Al Perú, Melgarejo le critica usar lisonjeras frases sobre el origen común, la identidad de destinos, a la vez que compite con Bolivia, en el siglo XIX por el afán peruano en el monopolio salitrero. Perú, dice, tiene intereses contrarios por geografía y comercio a los bolivianos, y eso no cambia por poemas del acervo compartido.

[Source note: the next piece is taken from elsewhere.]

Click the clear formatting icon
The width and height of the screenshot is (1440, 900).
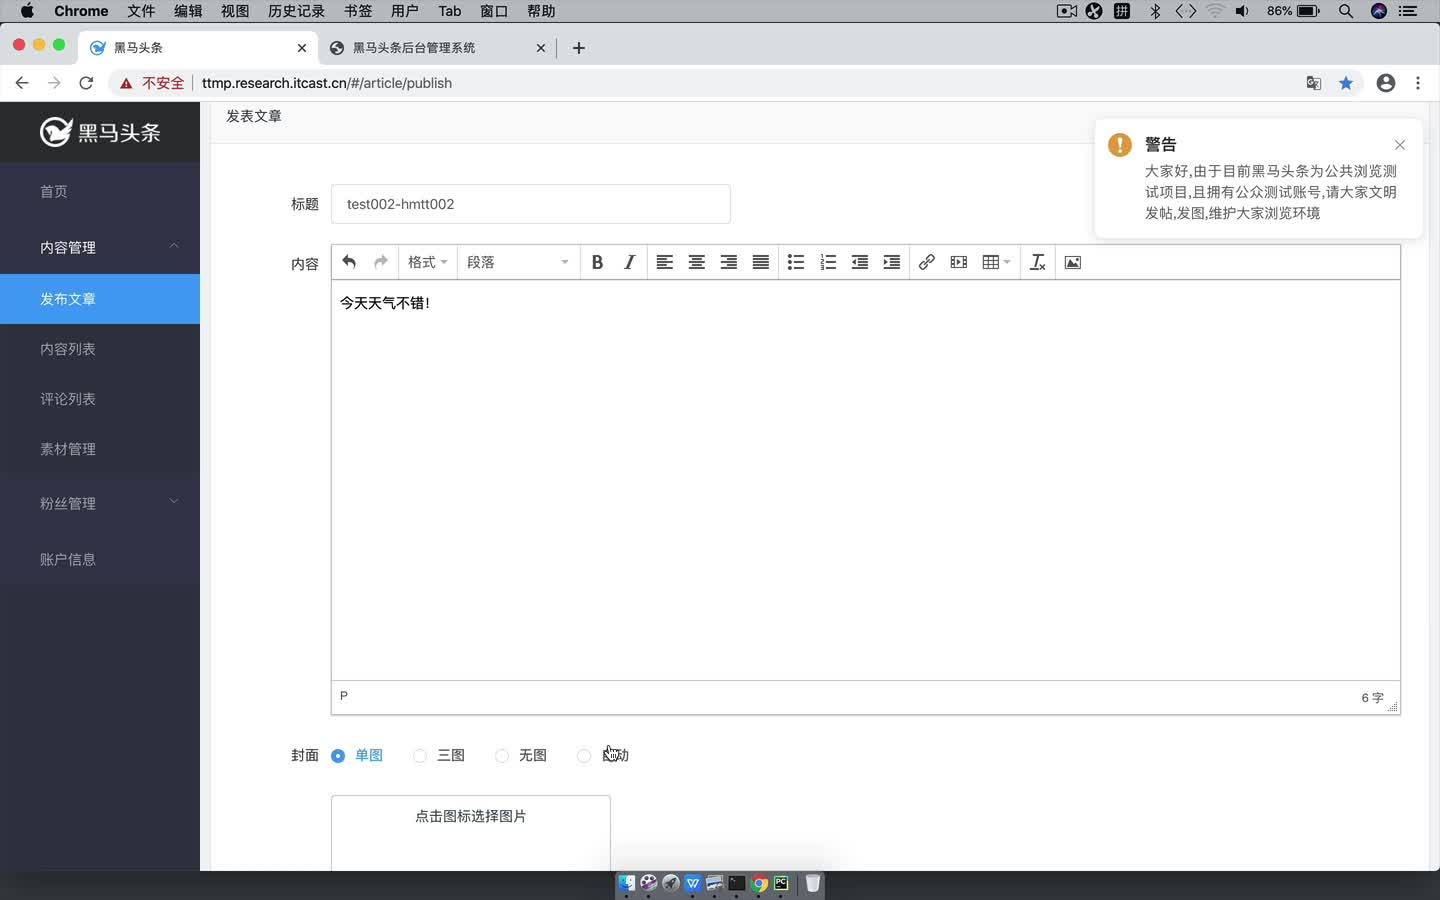pyautogui.click(x=1037, y=262)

Tamayo es nuestro “coetáneo” por sus tan actuales miradas. Como un blasfemo del presente, aduce que “los síntomas de la desorganización son las huelgas, el feminismo y el socialismo”. En materia política y económica, se acerca a los libertarios de hoy. Para él, el privilegio del Estado es resabio del Derecho Romano, opresor de individuo. Tamayo añade que el Estado es “de todos” y que “el interés de todos es el interés de nadie; el interés de cada uno es el interés de todos”.
Para Tamayo, Bolivia carece de sentido práctico y por eso su exceso de imitación de lo externo produce engendros monstruosos y “algunas veces de un ridículo sublime”. A eso y a la falta de sentido práctico se deben todos nuestros fracasos, sentencia.
Después de esto y de lo mucho que dice Melgarejo en el libro, uno se pregunta si la Bolivia de hoy difiere tanto de la de ayer; nuestros humores, cíclicos, parecen destinados a esconderse y reaparecer eternamente.